● **TASK SET**
1. List everything the writer of the licensing history excerpt says was invested in the library.
2. In one to three sentences, explain why the writer of the licensing history excerpt could not keep working on the library full-time for little to no compensation.
3. Resume the licensing history excerpt after its final sentence, keeping the same first-person voice.

The library was started on my blog around 2 years ago as extension to the YUI Library. For the first 8 months of the project that I worked on it full-time, I did so for little to no compensation. I did it out of a passion and love for what I was doing. Since I have a family with 3 children that was not going to work forever. With the growing popularity of Ext, I decided to form Ext JS, LLC to offer support and commercial licenses. At that time there it was discussed, publicly, in our community forums, about making the library only available under a commercial license for commercial use. I was leaning towards offering it under GPL and a commercial license.

After much discussion we decided instead to release it under a license that was less restrictive than the GPL and one that offered the most people the ability to continue using it as they were. At the same time, I was forming a business and as a business, I needed to ensure that others would not be able to just take the library that I had invested so much time, effort and most of my savings into and create libraries that would compete with us using our own work.

Dataset items
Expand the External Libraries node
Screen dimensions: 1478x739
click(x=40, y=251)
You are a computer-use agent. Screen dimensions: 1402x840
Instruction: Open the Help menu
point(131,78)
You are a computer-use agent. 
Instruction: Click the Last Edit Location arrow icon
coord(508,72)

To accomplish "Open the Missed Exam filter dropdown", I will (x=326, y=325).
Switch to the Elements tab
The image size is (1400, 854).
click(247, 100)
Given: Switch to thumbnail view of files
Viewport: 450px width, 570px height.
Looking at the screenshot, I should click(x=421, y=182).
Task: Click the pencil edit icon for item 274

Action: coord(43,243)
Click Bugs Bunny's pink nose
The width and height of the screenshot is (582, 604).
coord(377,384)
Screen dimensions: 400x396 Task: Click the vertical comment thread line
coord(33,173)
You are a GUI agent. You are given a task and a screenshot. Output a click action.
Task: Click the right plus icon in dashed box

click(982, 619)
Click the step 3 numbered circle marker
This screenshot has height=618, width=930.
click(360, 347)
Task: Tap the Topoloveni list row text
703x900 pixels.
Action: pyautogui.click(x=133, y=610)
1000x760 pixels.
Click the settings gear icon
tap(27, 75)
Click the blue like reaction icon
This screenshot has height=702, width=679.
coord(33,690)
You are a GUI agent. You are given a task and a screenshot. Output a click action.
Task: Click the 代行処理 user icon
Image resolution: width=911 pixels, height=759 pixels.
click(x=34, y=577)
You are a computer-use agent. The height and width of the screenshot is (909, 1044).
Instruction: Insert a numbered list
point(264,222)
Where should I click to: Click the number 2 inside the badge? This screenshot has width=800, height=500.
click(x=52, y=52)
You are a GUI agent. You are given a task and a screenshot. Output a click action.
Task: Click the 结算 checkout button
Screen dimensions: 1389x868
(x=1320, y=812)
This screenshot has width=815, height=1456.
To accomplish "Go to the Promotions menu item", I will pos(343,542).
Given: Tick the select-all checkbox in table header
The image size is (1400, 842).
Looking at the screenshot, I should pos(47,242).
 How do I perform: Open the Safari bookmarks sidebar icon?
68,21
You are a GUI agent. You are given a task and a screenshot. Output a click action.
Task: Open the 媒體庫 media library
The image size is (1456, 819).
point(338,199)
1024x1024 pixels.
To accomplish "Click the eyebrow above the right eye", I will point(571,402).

● **THE ANSWERS**
1.
- Time
- Effort
- Most of the writer's savings

2. The writer has a family with three children, so working full-time on the library for little or no pay could not continue indefinitely.

3.
That's where the Ext license was born. It's purpose was to serve as an intermediate license that all our code would be distributed under. That license would have the ability to grant additional terms based on the criteria set forth in it. We had two goals for this license: a) make it easy to understand (we didn't want to send everyone to an attorney in order to use the library) and b) if it did go to an attorney try to give it terms that an attorney will be familiar with. I believe the Ext license accomplishes both those things. It's easy to read, and the open source terms it grants are a very common open source license, the LGPL. Our I.P. council is very well known and very well respected and I imagine they gave us sound advice in helping us achieve this goal.

Despite my effort to keep Ext freely available to as many people as possible it seems that some people in the open source community (like you) would be happier instead with a GPL/commercial license model which would be more standard and "acceptable" but much more restrictive than our current license. Maybe you don't agree with that choice, but that was our choice. Our goal was to make a license that the developers that use Ext are happy with not someone who (in your own words) knows "nothing whatsoever about Javascript" and will probably never use Ext.

In the end though, you can NOT remove our license file from the distribution of our copyrighted software and replace it with your own. At best it is unethical, at worst it is endorsing copyright infringement.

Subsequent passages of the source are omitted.